I have very little hope that Wallace will ever become a viable starter again, though. He's declined in points scored (per game and on a per-minute basis) for four seasons in a row. We've seen a similar downward trajectory in terms of FG%, TS%, and TRB%. I'm not sure that many players turn around trends like that.
I'm not so sure. I remember watching Wallace in Charlotte and he looked like a role player until that '09/10 season. I think given a broken roster and the opportunity to be a focal point Wallace might bloom again. That is sort of what happened under Larry Brown in Charlotte. Actually if you throw out Rondo (injury) there are some striking parallels to that team:
Wallace (obviously)
Stephen Jackson (Jeff Green?)
Boris Diaw (Sully?)
and while I'm sure Rondo is a superior player to Ray Felton I believe that in the first part of the season this Celtics team will look at lot like that Bobcat team. We'll play an undersized center in Sully/KO/Hump just like Charlotte did with Diaw.
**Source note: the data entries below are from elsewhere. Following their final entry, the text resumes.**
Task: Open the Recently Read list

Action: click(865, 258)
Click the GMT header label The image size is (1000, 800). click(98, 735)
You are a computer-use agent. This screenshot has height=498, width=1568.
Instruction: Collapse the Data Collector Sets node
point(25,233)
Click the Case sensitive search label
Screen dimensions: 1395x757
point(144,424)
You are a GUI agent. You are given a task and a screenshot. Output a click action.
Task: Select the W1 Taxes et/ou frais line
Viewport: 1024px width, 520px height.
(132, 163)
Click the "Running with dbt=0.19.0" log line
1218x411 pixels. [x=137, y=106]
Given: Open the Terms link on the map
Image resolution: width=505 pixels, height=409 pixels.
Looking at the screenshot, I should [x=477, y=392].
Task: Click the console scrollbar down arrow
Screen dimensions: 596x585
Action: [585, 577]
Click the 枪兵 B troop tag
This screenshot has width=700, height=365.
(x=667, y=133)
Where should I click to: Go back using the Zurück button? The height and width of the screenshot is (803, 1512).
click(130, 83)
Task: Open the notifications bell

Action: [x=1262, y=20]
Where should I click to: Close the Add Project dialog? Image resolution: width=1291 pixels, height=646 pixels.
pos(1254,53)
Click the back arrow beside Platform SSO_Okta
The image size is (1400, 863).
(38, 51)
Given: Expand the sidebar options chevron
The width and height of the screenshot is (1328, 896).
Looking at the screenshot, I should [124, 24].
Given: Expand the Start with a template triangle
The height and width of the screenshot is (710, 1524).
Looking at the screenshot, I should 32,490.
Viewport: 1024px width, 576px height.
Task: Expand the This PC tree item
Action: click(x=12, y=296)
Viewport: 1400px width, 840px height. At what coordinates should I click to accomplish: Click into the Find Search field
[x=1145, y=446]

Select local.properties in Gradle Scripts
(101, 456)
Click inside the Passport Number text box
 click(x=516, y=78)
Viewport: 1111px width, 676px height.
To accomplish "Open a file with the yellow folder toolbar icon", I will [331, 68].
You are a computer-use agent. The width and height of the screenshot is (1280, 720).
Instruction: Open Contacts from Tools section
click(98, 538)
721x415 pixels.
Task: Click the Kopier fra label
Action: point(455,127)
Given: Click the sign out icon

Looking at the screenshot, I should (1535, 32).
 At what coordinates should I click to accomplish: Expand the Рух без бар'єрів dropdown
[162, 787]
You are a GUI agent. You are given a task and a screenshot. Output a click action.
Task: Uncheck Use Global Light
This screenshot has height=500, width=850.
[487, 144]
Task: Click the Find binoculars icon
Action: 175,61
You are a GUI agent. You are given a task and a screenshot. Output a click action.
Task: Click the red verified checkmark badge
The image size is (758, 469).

Now I doubt Wallace will average 18/10 on 48% shooting but if he gets 41 mpg and 12.4 FGA he might get close

The truth is that Wallace was never an all-star. He got the benefit of being played a ton on a bad team. I think he could get that benefit again and show that at 31 years old he's still a very capable NBA player. Something like 12/7/2 in 25 mpg isn't out of the question.
Oh, and my response to the OP is also nothing, similar to the recent posters. I like Wallace, I think his contract is bad but I'd rather try to trade him next year when we're more competitive than give up something to trade him this year. I also think he'll be a strong veteran voice in a relatively young locker room. Something we could use after we moved out nearly all of our established leaders.
Truth be told I'd sooner stretch Wallace's $30M over 5 years and waive him rather than give up an asset to move him this year. That's just me though.